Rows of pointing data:
● ● ● ● ●
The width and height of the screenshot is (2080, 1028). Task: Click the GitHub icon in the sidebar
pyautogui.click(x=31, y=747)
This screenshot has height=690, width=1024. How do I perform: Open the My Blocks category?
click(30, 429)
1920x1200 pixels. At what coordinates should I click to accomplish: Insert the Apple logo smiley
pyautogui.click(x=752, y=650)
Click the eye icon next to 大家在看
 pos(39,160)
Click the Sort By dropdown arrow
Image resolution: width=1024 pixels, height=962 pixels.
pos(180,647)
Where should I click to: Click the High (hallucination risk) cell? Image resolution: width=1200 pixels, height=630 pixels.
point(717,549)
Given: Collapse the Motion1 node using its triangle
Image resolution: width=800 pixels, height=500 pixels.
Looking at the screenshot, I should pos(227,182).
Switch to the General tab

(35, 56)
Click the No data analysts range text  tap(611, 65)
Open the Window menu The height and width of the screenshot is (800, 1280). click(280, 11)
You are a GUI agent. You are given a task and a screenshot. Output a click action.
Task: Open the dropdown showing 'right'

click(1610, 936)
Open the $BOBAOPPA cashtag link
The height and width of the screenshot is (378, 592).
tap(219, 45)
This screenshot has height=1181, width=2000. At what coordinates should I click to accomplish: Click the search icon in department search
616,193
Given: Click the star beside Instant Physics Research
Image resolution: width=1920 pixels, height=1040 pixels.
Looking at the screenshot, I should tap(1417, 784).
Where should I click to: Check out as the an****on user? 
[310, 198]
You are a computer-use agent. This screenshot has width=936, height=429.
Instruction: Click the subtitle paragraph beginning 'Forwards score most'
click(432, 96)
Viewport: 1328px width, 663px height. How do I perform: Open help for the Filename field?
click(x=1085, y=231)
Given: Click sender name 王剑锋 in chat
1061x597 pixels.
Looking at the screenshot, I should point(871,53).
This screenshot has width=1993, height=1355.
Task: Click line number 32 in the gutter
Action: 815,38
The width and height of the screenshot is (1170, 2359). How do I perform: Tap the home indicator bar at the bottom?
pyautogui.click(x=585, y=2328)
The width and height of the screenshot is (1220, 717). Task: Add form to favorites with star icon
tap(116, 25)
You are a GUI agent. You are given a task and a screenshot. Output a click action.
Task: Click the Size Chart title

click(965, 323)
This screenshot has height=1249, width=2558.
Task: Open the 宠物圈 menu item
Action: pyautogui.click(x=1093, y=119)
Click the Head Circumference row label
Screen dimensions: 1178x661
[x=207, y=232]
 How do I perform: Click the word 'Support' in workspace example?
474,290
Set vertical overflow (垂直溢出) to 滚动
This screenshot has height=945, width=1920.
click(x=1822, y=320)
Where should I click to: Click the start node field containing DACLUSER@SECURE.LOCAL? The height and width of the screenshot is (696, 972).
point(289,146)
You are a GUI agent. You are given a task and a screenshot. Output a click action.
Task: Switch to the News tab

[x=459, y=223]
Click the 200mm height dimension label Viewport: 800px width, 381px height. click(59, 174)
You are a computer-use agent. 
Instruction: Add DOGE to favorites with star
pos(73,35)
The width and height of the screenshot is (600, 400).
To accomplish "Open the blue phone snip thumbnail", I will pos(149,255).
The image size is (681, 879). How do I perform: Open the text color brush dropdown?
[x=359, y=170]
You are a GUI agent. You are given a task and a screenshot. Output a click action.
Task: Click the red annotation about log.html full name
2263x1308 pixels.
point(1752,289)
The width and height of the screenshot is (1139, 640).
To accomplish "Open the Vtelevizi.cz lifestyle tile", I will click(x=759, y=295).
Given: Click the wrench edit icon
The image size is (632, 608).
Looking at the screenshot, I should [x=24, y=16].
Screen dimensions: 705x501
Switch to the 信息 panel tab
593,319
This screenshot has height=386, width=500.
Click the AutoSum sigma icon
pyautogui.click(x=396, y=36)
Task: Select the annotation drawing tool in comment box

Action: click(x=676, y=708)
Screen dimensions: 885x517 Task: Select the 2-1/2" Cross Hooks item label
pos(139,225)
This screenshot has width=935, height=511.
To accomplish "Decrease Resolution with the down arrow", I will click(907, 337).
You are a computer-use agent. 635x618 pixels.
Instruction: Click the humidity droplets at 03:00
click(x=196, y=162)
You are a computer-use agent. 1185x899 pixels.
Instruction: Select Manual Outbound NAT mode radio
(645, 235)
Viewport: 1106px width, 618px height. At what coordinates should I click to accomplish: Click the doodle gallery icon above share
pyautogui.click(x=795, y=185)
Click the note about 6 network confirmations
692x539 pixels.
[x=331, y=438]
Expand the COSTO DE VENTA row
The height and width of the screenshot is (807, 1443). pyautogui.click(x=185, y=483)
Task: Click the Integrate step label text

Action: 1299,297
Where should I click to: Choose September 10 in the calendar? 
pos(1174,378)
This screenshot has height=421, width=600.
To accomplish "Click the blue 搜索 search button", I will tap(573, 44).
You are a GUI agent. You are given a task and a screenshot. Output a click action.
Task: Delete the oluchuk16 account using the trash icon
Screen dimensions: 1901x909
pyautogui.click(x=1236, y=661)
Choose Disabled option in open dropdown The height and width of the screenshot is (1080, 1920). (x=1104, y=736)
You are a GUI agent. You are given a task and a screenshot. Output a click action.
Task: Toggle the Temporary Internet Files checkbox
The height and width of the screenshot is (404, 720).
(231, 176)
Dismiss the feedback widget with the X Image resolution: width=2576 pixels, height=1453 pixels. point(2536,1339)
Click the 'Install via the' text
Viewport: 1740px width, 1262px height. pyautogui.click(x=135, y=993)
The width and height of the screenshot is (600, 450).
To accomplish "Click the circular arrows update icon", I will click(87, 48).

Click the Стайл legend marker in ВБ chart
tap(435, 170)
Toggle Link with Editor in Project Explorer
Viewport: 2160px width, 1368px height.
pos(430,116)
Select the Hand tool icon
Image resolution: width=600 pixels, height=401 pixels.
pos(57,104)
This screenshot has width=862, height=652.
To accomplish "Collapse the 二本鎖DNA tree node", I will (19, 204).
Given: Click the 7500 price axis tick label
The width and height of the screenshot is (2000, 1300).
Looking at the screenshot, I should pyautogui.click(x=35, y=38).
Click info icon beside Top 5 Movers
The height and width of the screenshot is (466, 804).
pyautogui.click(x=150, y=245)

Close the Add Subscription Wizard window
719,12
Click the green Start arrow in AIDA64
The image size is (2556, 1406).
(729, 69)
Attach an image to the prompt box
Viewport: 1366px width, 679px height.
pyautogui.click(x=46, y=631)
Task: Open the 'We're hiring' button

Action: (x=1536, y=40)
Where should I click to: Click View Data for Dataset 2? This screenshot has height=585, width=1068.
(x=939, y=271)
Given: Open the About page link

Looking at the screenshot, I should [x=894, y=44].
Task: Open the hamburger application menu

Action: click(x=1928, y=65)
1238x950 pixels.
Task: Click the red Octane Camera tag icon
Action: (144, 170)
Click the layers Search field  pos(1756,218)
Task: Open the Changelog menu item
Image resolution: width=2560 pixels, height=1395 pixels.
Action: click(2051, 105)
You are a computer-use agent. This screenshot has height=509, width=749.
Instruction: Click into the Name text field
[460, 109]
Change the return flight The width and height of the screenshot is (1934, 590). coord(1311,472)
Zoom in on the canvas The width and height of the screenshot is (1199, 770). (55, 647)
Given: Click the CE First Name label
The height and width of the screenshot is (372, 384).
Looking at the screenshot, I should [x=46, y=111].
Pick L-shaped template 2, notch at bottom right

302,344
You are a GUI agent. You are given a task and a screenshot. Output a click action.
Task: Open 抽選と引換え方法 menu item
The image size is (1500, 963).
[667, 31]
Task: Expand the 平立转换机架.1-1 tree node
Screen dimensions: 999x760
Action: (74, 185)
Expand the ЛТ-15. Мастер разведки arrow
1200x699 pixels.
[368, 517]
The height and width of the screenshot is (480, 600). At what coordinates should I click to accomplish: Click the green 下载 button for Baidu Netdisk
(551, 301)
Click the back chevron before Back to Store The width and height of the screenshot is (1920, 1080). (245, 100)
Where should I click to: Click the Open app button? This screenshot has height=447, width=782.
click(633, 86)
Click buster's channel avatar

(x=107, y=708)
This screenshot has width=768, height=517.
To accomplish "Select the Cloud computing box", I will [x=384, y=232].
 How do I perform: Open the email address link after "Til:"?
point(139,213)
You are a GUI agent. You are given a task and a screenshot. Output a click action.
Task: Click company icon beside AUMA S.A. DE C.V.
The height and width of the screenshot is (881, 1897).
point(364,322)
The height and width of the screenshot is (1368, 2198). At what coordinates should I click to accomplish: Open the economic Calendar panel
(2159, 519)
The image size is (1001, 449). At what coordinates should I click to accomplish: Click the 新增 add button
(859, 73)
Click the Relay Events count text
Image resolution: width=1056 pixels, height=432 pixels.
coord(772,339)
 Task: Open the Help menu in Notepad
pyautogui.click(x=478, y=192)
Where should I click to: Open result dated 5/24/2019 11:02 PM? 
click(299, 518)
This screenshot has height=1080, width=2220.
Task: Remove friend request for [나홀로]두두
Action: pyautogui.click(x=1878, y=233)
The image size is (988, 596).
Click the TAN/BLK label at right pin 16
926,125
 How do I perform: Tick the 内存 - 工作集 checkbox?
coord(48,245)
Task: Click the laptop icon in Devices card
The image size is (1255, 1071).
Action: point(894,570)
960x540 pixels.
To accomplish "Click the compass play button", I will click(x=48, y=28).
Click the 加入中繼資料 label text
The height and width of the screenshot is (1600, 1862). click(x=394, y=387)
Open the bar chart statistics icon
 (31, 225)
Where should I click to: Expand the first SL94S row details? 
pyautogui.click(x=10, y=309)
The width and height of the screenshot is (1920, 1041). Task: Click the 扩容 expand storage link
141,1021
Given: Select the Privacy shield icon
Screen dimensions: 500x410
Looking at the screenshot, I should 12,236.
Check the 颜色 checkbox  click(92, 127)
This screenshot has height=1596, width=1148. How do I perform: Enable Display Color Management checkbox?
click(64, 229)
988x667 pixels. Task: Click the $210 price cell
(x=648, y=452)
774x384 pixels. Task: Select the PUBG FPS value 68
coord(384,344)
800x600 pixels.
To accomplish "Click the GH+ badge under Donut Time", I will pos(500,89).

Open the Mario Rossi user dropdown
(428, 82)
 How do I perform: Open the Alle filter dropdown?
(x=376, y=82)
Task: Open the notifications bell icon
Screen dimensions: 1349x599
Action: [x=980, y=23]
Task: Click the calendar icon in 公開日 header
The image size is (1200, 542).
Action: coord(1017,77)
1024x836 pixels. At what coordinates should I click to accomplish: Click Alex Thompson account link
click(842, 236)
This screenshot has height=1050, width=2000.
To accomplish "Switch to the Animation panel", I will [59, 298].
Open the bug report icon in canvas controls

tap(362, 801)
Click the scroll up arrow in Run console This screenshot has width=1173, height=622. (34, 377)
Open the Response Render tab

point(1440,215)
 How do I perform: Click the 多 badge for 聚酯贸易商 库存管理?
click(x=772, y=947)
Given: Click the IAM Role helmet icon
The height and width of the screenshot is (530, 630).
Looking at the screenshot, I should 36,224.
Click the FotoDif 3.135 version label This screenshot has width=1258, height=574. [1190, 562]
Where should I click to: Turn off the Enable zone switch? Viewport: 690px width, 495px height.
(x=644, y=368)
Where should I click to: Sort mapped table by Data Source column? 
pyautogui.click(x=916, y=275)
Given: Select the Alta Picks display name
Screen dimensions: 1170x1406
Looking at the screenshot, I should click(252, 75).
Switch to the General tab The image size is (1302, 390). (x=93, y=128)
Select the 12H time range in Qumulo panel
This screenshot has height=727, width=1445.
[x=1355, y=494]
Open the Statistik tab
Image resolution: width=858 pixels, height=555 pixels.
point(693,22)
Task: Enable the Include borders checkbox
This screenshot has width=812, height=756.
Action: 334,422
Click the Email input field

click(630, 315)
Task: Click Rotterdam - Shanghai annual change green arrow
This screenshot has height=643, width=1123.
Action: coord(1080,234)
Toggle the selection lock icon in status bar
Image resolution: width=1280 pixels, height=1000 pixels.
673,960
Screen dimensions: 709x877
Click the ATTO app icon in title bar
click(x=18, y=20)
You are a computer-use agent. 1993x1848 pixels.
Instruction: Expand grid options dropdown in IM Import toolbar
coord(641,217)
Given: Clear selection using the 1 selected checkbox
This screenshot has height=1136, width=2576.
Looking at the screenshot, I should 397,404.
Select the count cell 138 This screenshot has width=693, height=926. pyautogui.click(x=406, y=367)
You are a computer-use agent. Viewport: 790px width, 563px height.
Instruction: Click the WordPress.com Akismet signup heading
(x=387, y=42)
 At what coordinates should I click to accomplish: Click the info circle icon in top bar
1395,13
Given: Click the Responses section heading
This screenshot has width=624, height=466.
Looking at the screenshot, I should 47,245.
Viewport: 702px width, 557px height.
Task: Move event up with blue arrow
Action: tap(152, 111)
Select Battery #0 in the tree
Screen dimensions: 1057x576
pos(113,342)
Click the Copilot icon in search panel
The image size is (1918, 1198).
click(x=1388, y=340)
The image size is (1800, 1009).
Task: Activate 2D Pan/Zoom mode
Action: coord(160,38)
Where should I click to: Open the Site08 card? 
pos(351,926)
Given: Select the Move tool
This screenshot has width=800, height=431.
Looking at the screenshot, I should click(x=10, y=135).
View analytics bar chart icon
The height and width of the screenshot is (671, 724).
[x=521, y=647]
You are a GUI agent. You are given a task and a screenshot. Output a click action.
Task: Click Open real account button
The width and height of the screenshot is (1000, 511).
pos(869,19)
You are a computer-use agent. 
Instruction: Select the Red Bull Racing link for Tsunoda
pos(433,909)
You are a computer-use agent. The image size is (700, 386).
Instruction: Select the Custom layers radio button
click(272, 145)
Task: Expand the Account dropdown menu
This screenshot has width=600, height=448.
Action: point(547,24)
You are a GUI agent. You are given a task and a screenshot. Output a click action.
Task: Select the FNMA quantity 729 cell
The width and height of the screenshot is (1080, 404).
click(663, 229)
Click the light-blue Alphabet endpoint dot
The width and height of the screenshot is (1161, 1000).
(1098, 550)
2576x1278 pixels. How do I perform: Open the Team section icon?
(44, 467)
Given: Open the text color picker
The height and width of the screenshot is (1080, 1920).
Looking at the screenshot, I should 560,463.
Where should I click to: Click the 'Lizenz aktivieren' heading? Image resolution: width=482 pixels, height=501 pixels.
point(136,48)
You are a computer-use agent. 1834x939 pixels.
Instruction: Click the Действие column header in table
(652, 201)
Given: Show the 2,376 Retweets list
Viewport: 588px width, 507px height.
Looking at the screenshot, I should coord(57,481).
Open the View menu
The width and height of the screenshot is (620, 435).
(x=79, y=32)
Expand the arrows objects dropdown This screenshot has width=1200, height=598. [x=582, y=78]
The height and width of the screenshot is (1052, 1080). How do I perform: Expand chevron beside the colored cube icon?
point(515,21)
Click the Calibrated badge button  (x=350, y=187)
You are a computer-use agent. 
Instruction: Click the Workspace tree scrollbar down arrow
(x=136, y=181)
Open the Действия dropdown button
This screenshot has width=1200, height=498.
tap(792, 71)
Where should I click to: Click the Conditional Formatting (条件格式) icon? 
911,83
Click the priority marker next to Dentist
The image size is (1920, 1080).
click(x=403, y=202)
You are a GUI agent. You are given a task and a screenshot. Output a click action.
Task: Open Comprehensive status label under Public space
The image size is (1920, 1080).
● ● ● ● ●
WHAT TO WORK ON: Format the part of the items that opens with the line containing "You are a computer-use agent. Viewport: 790px" and closes with the line containing "Looking at the screenshot, I should 560,463." as a JSON list of strings, one string per line, leaving out blank lines.

ANSWER TO THIS EXERCISE:
[
  "You are a computer-use agent. Viewport: 790px width, 563px height.",
  "Instruction: Click the WordPress.com Akismet signup heading",
  "(x=387, y=42)",
  " At what coordinates should I click to accomplish: Click the info circle icon in top bar",
  "1395,13",
  "Given: Click the Responses section heading",
  "This screenshot has width=624, height=466.",
  "Looking at the screenshot, I should 47,245.",
  "Viewport: 702px width, 557px height.",
  "Task: Move event up with blue arrow",
  "Action: tap(152, 111)",
  "Select Battery #0 in the tree",
  "Screen dimensions: 1057x576",
  "pos(113,342)",
  "Click the Copilot icon in search panel",
  "The image size is (1918, 1198).",
  "click(x=1388, y=340)",
  "The image size is (1800, 1009).",
  "Task: Activate 2D Pan/Zoom mode",
  "Action: coord(160,38)",
  "Where should I click to: Open the Site08 card? ",
  "pos(351,926)",
  "Given: Select the Move tool",
  "This screenshot has width=800, height=431.",
  "Looking at the screenshot, I should click(x=10, y=135).",
  "View analytics bar chart icon",
  "The height and width of the screenshot is (671, 724).",
  "[x=521, y=647]",
  "You are a GUI agent. You are given a task and a screenshot. Output a click action.",
  "Task: Click Open real account button",
  "The width and height of the screenshot is (1000, 511).",
  "pos(869,19)",
  "You are a computer-use agent. ",
  "Instruction: Select the Red Bull Racing link for Tsunoda",
  "pos(433,909)",
  "You are a computer-use agent. The image size is (700, 386).",
  "Instruction: Select the Custom layers radio button",
  "click(272, 145)",
  "Task: Expand the Account dropdown menu",
  "This screenshot has width=600, height=448.",
  "Action: point(547,24)",
  "You are a GUI agent. You are given a task and a screenshot. Output a click action.",
  "Task: Select the FNMA quantity 729 cell",
  "The width and height of the screenshot is (1080, 404).",
  "click(663, 229)",
  "Click the light-blue Alphabet endpoint dot",
  "The width and height of the screenshot is (1161, 1000).",
  "(1098, 550)",
  "2576x1278 pixels. How do I perform: Open the Team section icon?",
  "(44, 467)",
  "Given: Open the text color picker",
  "The height and width of the screenshot is (1080, 1920).",
  "Looking at the screenshot, I should 560,463."
]